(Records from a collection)
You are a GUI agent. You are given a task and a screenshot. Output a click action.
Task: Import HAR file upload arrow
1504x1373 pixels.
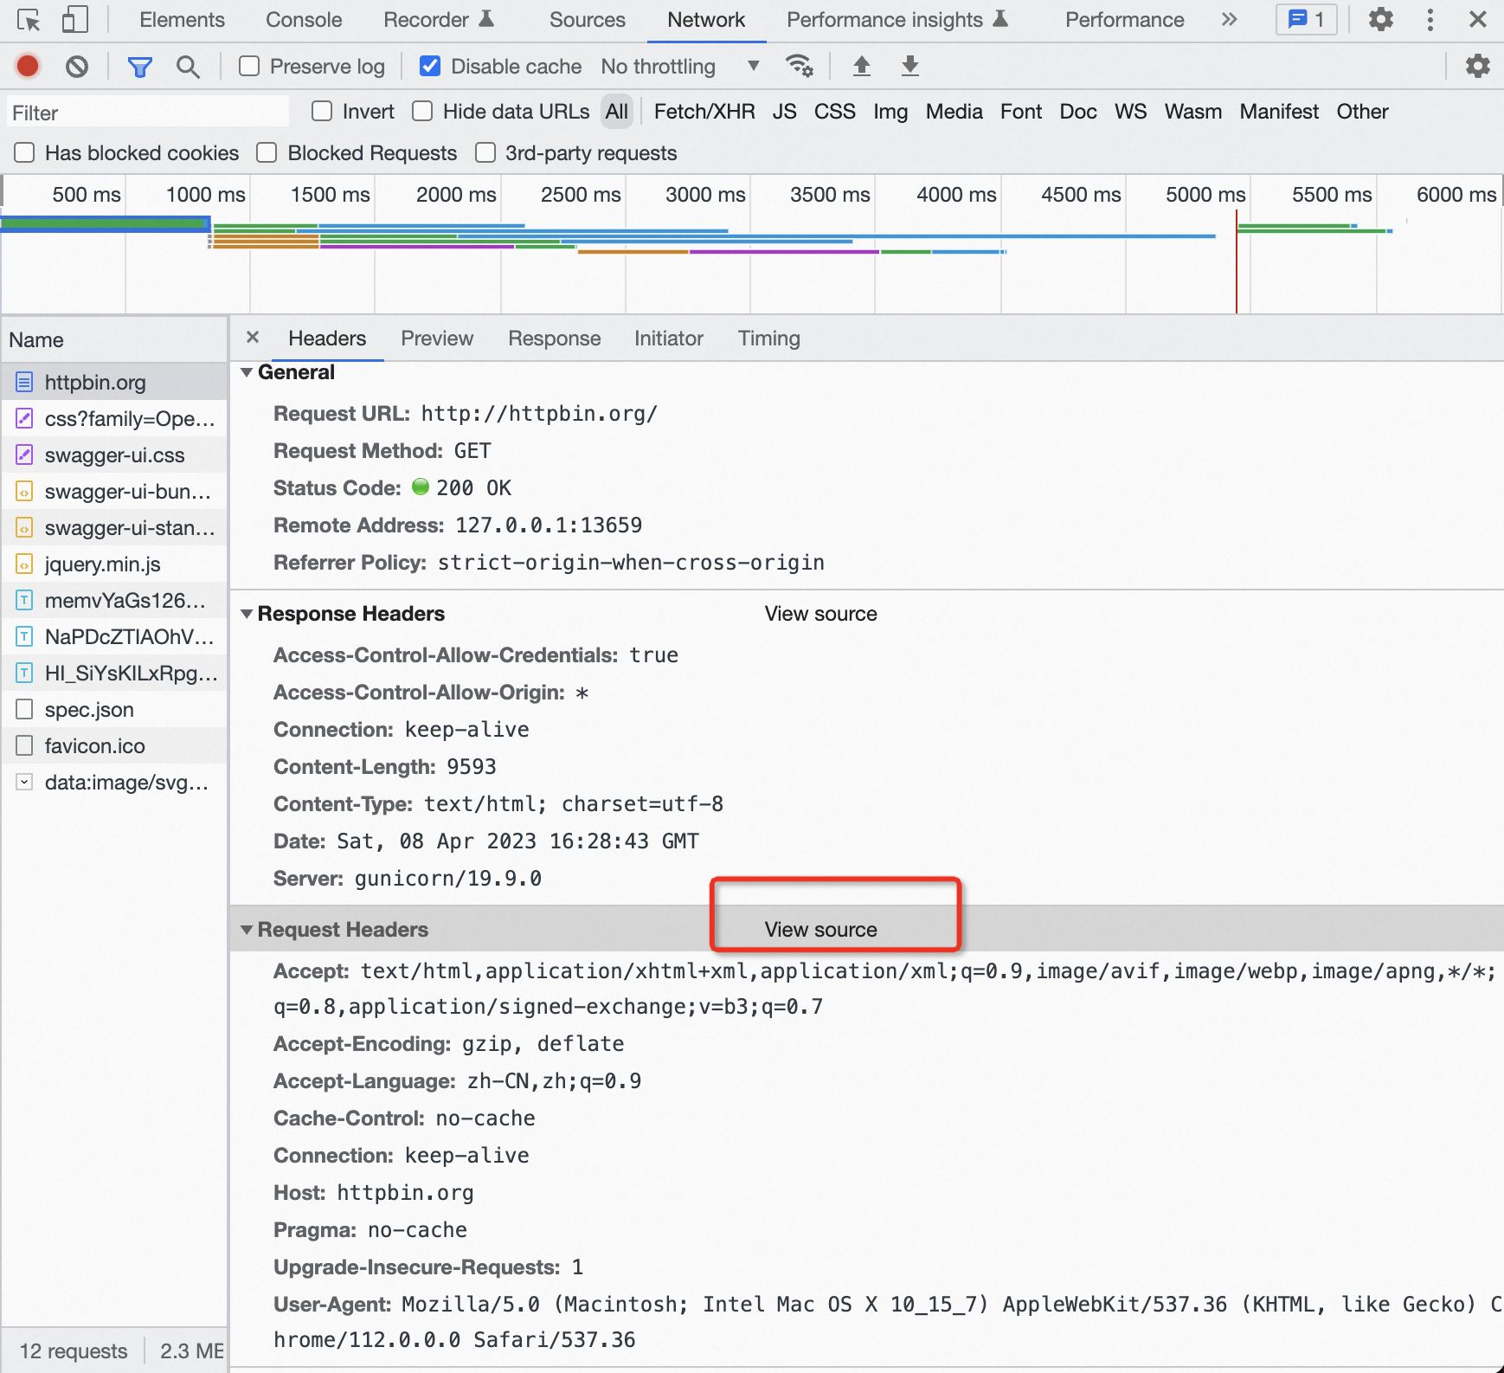pyautogui.click(x=862, y=66)
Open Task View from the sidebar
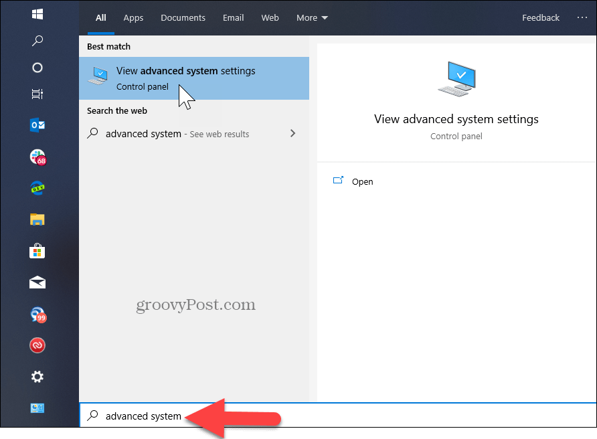This screenshot has height=439, width=597. (x=37, y=94)
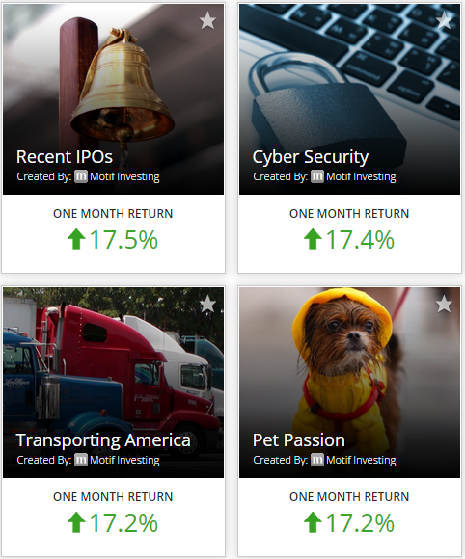The width and height of the screenshot is (465, 559).
Task: Click Motif logo icon under Recent IPOs
Action: coord(81,176)
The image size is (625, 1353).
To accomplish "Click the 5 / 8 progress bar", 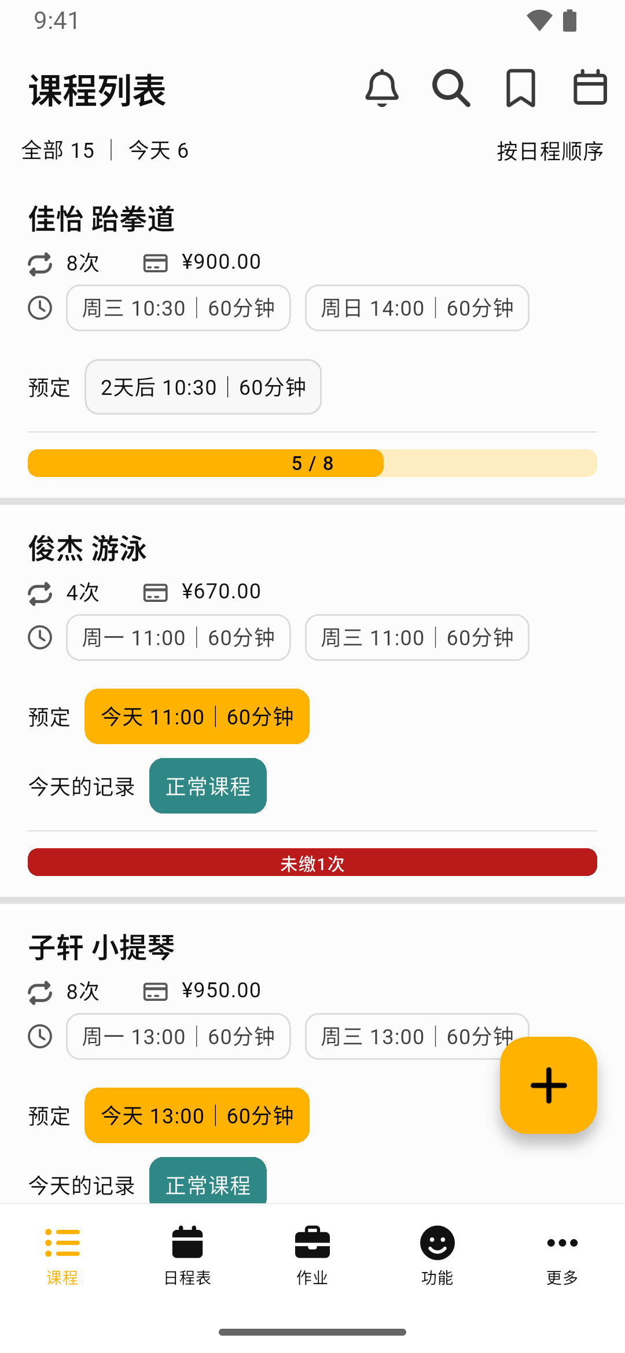I will pos(313,463).
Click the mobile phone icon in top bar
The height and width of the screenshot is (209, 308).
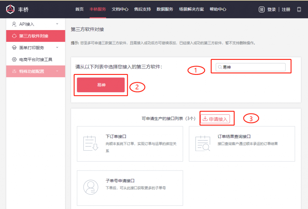pos(299,9)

■ TASK DETAILS: Reproduce the span beginning at the line with "Click the mobile phone icon in top bar" and ending at the last line of the entries above, inclusive, exactly as it stands. Exclude the pictures.

■ OUTPUT BELOW:
Click the mobile phone icon in top bar
The height and width of the screenshot is (209, 308).
pos(299,9)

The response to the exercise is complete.